An esplanade or promenade is a long, open, level area, usually next to a river or large body of water, where people may walk. The historical definition of esplanade was a large, open, level area outside fortress or city walls to provide clear fields of fire for the fortress's guns. In modern usage the space allows people to pave the area as a pedestrian walk; esplanades are often on sea fronts, and allow walking whatever the state of the tide, without having to walk on the beach. Esplanades became popular in Victorian times when it was fashionable to visit seaside resorts. A promenade, often abbreviated to '(the) prom', was an area where people - couples and families especially - would go to walk for a while in order to 'be seen' and be considered part of 'society'.
In the United States of America, esplanade has another meaning, being also a median (strip of raised land) or berm dividing a roadway or boulevard. Sometimes they are just strips of grass, or some may have gardens and trees. Some roadway esplanades may be used as parks with a walking/jogging trail and benches.
Esplanade and promenade are sometimes used interchangeably.
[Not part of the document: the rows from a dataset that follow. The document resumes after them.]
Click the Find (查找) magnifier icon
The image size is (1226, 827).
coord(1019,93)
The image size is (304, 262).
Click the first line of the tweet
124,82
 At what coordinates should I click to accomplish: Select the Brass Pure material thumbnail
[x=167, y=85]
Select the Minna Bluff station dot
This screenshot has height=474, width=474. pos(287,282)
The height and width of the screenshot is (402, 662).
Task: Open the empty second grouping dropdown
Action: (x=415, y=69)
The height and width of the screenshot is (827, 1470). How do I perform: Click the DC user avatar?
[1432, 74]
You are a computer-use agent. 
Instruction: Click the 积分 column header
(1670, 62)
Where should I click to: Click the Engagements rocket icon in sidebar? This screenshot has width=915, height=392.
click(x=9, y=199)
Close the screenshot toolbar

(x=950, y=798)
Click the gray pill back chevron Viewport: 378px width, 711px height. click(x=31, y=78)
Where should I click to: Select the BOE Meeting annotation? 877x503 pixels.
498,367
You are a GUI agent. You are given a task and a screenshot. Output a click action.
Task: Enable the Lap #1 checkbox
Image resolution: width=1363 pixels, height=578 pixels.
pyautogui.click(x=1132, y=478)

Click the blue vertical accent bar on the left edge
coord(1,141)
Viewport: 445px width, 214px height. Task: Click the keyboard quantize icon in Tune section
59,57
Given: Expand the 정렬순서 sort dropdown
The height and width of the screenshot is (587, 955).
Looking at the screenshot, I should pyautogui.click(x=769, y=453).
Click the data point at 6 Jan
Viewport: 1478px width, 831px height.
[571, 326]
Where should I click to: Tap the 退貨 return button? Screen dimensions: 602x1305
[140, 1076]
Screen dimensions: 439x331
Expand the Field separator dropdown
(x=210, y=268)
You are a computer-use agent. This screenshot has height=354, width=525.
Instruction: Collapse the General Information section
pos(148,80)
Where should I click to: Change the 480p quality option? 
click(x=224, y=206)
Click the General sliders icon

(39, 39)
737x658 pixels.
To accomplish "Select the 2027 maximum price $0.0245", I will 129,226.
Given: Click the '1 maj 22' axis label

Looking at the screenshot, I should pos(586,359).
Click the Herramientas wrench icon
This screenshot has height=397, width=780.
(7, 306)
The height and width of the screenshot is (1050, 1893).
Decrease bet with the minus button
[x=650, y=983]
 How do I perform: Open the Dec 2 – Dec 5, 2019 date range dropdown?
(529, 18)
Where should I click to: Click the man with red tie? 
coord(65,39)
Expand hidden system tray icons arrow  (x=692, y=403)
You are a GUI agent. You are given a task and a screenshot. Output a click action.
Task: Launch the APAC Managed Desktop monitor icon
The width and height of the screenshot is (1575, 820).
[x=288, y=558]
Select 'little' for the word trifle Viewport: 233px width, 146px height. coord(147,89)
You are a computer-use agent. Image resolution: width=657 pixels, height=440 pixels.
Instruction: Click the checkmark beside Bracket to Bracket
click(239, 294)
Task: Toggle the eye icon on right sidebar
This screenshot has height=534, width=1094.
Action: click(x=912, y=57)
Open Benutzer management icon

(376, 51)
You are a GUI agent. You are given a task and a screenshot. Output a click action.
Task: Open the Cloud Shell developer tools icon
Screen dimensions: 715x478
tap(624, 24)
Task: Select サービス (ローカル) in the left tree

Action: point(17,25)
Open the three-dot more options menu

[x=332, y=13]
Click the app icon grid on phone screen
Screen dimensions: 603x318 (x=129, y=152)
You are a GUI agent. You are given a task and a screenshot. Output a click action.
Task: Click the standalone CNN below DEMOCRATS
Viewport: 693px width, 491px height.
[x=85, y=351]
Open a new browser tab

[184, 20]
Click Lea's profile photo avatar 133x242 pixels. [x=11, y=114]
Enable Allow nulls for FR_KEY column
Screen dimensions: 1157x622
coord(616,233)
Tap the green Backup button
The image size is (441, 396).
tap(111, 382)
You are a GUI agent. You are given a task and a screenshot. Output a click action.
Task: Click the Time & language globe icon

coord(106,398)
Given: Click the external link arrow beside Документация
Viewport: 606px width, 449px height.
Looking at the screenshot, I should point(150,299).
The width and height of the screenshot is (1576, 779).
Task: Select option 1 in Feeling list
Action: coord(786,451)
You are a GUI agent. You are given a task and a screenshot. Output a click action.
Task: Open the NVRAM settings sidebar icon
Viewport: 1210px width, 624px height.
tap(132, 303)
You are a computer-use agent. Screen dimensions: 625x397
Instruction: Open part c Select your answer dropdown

The derivation of "promenade" indicates a place specifically intended for walking, though many modern promenades and esplanades also allow bicycles and other nonmotorized transport. Some esplanades also include large boulevards or avenues where cars are permitted.
A similar term with the same meaning in the eastern coastal region of Spain is rambla, but it is more widely referred to as paseo marítimo ("esplanade"), paseo ("promenade") or explanada ("esplanade") in the rest of the Hispanic world.